I have some vague understanding that the voltages generated at each photosite are amplified in the analog domain before becoming digitised. Such amplification of the signal allows read noise to be lower than it otherwise would be with an unamplfied (or less amplified) signal. (Don't know why this should be the case, though.)
I also have some vague understanding that the initial analog signal needs to be amplified because, in relation to full-well capacity, it's a much weaker signal than it could be.
What I don't understand at at all is, having established the technique of reducing noise through analog amplification (and no doubt through another 100 patented electronic tricks)
why should well capacity limit the degree of amplification?I have, for example, a shot at ISO 100. Full-well capacity is, say 50,000e which represents the highlights with ETTR exposure. I want to achieve the same level of noise in the shadows as I get with ISO 1600 whilst preserving the highlights and dynamic range that one expects at base ISO.
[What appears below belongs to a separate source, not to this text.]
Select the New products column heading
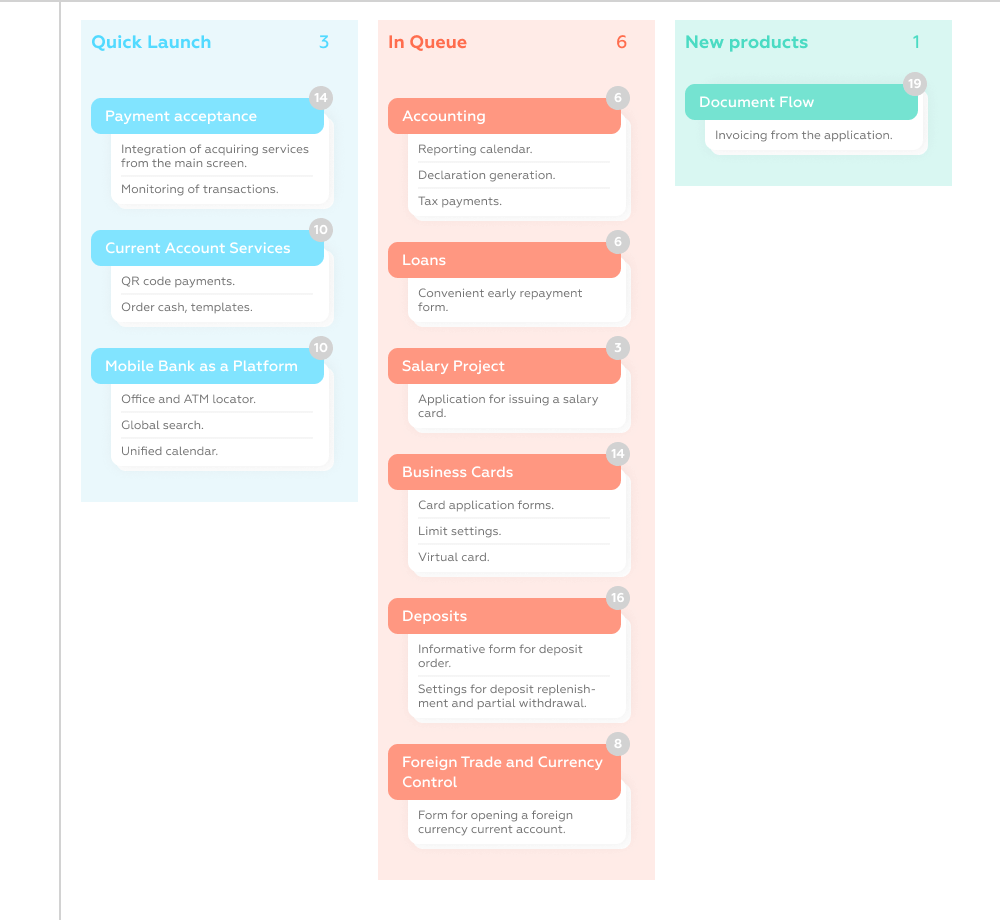1000x920 pixels. 746,42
One could argue that boosting the analog signal in this situation would 'blow out' the highlights. Why should it? One photosite generates its maximum 50,000e signal and when amplified 4x becomes a 200,000e signal. Another photosite generates a 40,000e signal which, when amplified 4x becomes a 160,000e signal. The relationship and relativities are preserved.
Where's the problem? Is it possible that the interconnects cannot sustain such high voltages, or that excessive heat would degrade the results?
Can someone do me a favour and clarify this issue?